My must read of the day is "One Way or the Other, Christie Should Resign," by Bob Braun in the New York Times:
New Jersey is the ultimate corridor state. Its highways, especially the turnpike and other interstates, shape who we are and help create both our wealth and the poverty in our racially and economically isolated cities like Camden and Newark.
To strike at New Jersey’s soul, strike at transportation. Chris Christie, who enchants out-of-staters with his version of a Jersey attitude, a James Gandolfini with presidential ambitions, presided over such a strike: A dangerous, deliberate, politically motivated tangling of traffic on the George Washington Bridge, possibly the nation’s busiest interstate crossing. Yet a dark, even sinister, poetry lies in it. What worse damage could be done by an ambitious politician to the soul of the state he is sworn to protect? […]
This time, he didn’t just show scorn for those his followers love to hate, public employees and reporters and opposition politicians. This time, he showed contempt for all of us in New Jersey, for their safety and well-being, for the very soul of his state. And he must resign.

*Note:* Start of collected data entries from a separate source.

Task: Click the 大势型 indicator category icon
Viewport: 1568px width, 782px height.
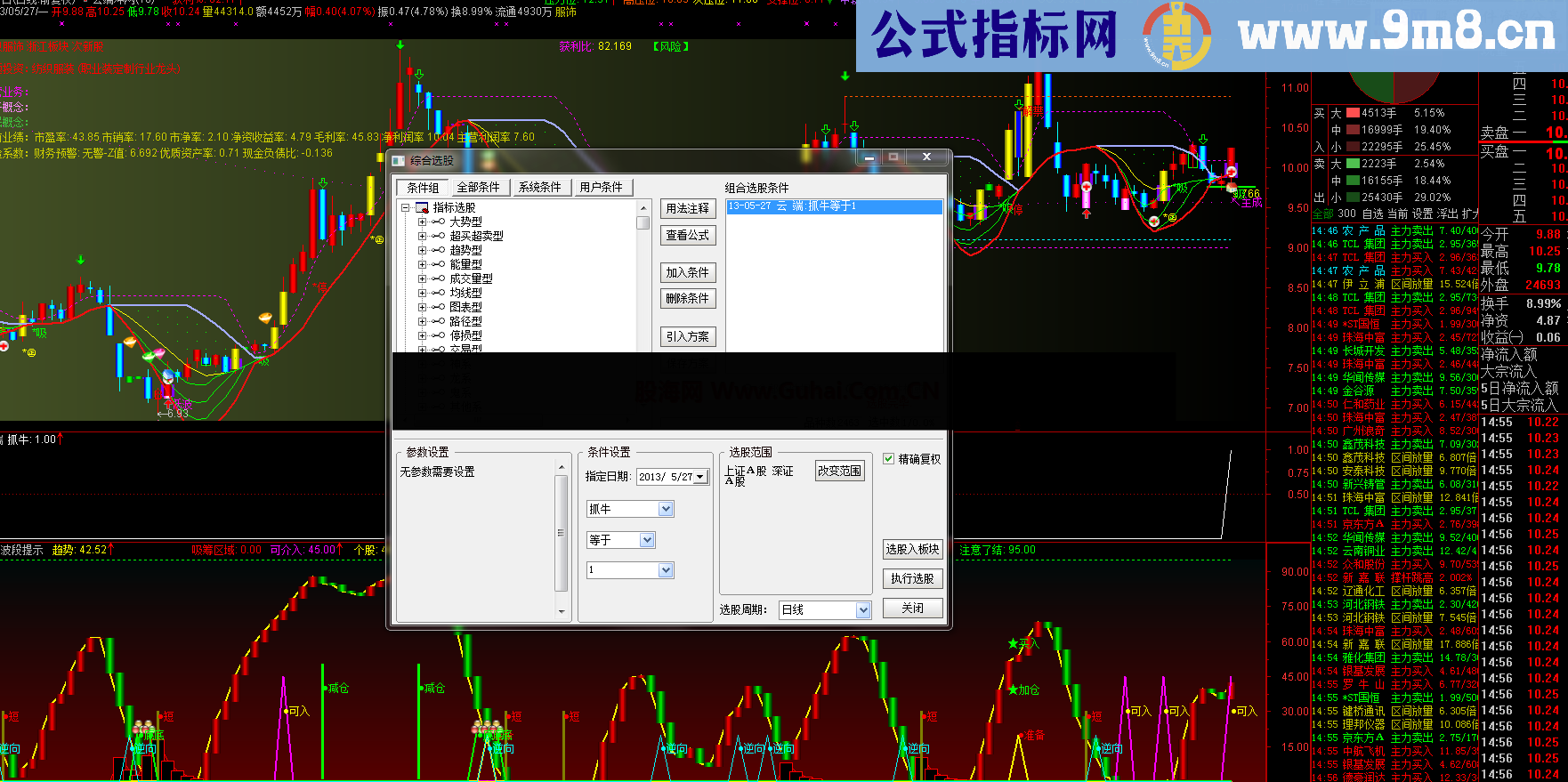Action: click(438, 222)
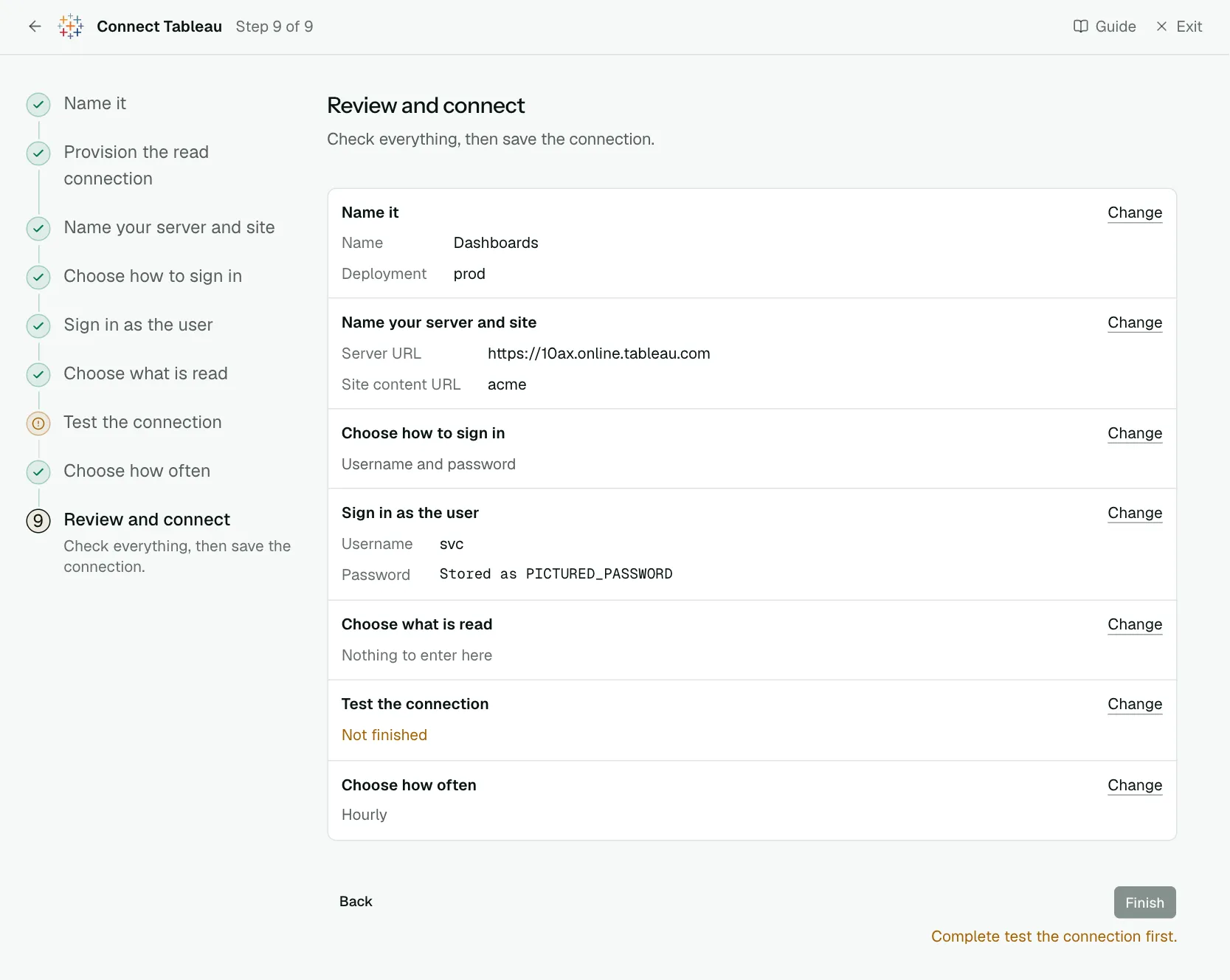The width and height of the screenshot is (1230, 980).
Task: Click the back arrow icon in header
Action: pyautogui.click(x=35, y=27)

Christie was wrong, and he is responsible for the tone he set that allowed his staffers to think an action like this would be acceptable. But resign? That’s silly. If there is more information to come that suggests Christie knew about the plan to close the lanes, then absolutely call for his resignation. However, to date the most serious thing he seems to have done is set a bad tone. Last time I checked, "tone" doesn’t typically lead to resignation.
It’s comical that Braun thinks the lane closures were an attack on the "soul" of New Jersey. From what I can tell, he has never called for the resignation of Rep. Rob Andrews (D., N.J.), a politician who has been accused of misusing, and found to have misused, campaign funds for personal expenses on numerous occasions since 2009. In 2013, the House Ethics Committee launched an investigation into longstanding allegations from 2011. The accusations have earned Andrews a spot on CREW’s list of the Most Corrupt Members of Congress for the last two years.
Andrews’ behavior is what people in the real world call "stealing." It’s the same as a businessman taking funds from the company bank account and using that money to take his family on trips. That actually warrants resignation.